What we have the power to do today is try to empower our educators, build morale, and enact policies that mitigate these inequities in access and opportunity. An example, if it helps, is the district’s budget, which per-capita is around $14,000/student annually. Currently, administrative costs, consulting fees, and other expenses not directly related to children’s classroom experiences, account for a bigger chunk of that $14,000 than I think necessary. Every dollar that is used for anything other than the daily activities of teachers and students needs to be closely scrutinized and eliminated, where possible. Moreover, rather than blaming parents for their ‘lack of involvement’ of ‘failure in investing’ in their children’s education, we need to focus more time on creating supportive programs and economic opportunities to CCSD students so that they have positive experiences that will transfer into the way they engage with the district when they become parents. To end the cycle of systemic racism, bias, and mitigate the effects of poverty, the BOE should prioritize and support those programs and policies that most directly affect the everyday lives of the students most impacted by these issues, without reservation or apology.”
Q. Some students face difficulties getting access to online materials during non-school hours, particularly necessary wi-fi access for e-textbooks and online school assignments. As a school board member, what would you do to make sure each and every student has access to the tools necessary to be successful in their education?
A: “We need to support policies and funding fpr wireless access to every single CCSD student. Period. This couldn’t be more clear and evident as a BOE priority than it is with the COVID-19 Pandemic. This should actually be a priority for the ACC Mayor and Commission as well. The entire ACC community should have access to reliable hi-speed internet. If this Pandemic hasn’t made the case to invest immediately in fixing this disparity, then we are not learning from our mistakes.”

§ Information
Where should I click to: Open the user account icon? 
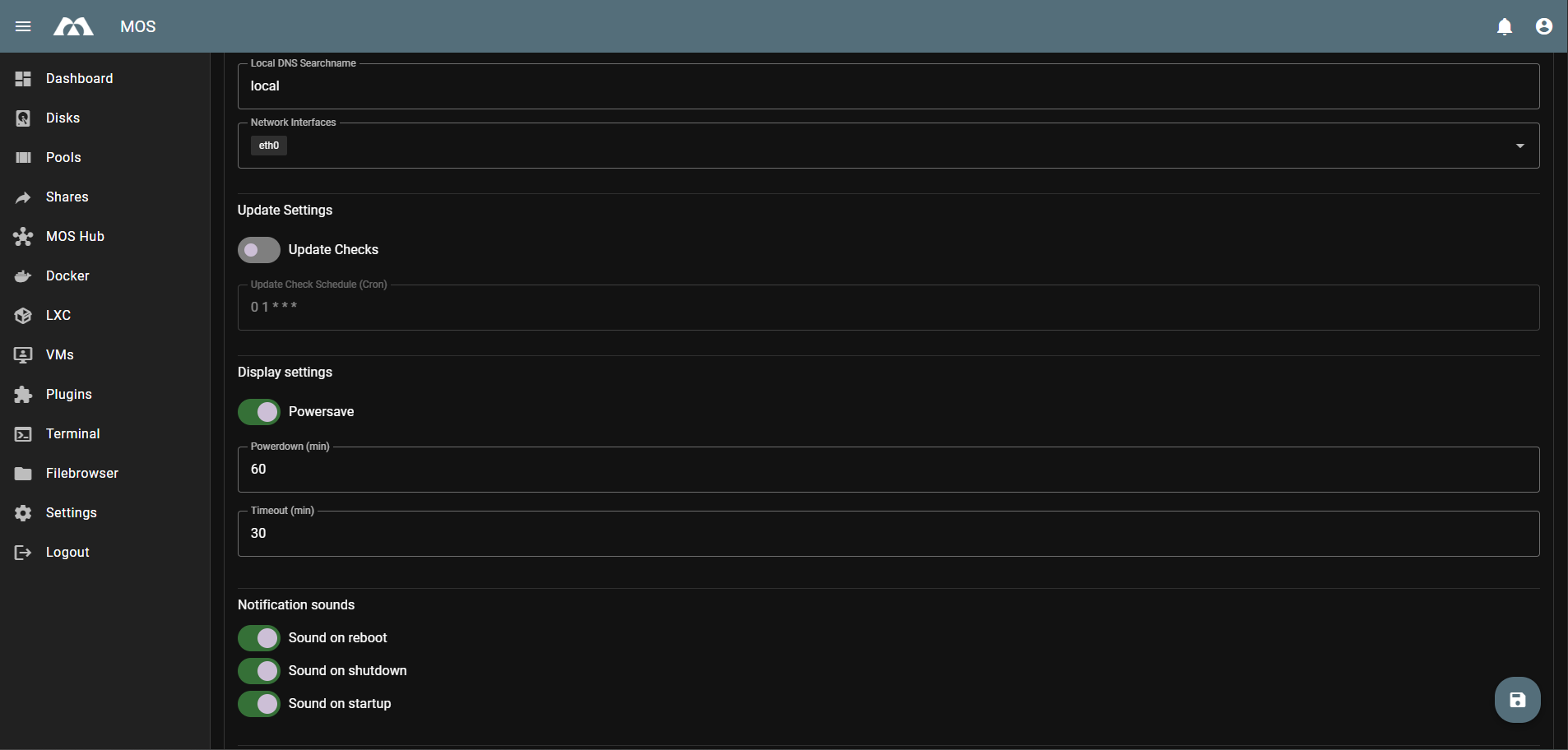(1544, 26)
...
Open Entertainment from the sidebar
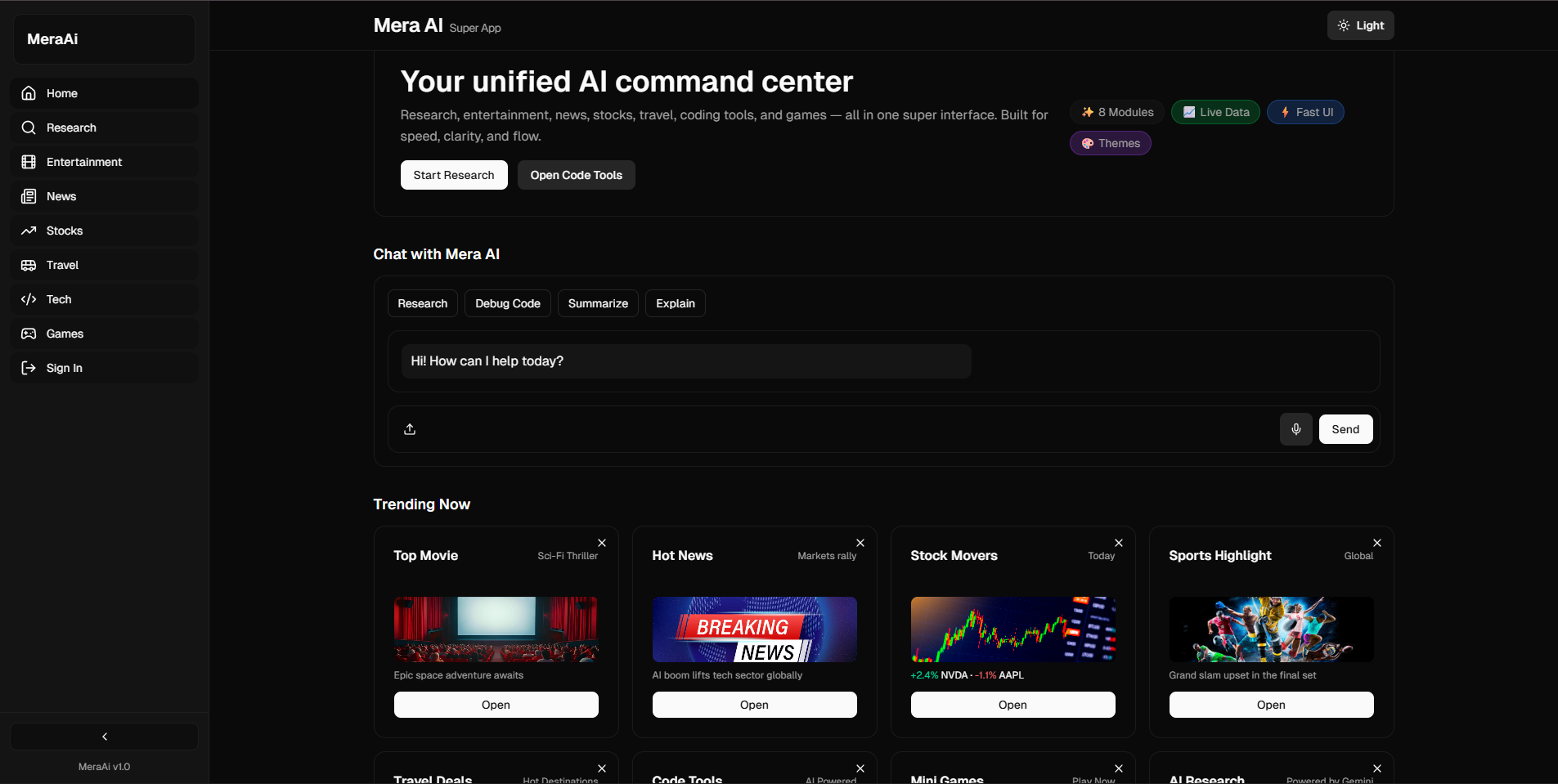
==
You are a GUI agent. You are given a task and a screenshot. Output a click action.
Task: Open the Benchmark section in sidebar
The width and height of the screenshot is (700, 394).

§ Exercise aim
Continue the school board candidate Q&A above, starting after its final answer.

§ Exercise answer
Q. What is your opinion on the number of school resource officers in the schools? What do you think their role there should be?
A: “The CCSD 2020 Budget outlines an agreement between ACCPD and CCSD for five sworn officers to provide services to 24 sites, and an additional six SROs assigned to the 4 middle schools and 2 high schools. The SROs cost $325,000/year, which is paid directly to the ACC Unified Government. The 2020 Budget added an additional $100,000 for an Assistant Chief of Police, bolstering the CCSDPD personnel and presence in the schools. They list a series of strategic reasons for this number, and I do not have enough knowledge of the disciplinary issues that plague the schools to determine their past effectiveness. What I do know is that we need more social workers, nurses, counselors, and funding for initiatives that could potentially provide the same listed outcomes that are a justification for 2020 increase in CCSDPD personnel. If I were to make a call on the need, I would question both the number and the cost to the district. I would argue to shift the $325,000 to Social Emotional Staff and an increased investment in the arts.”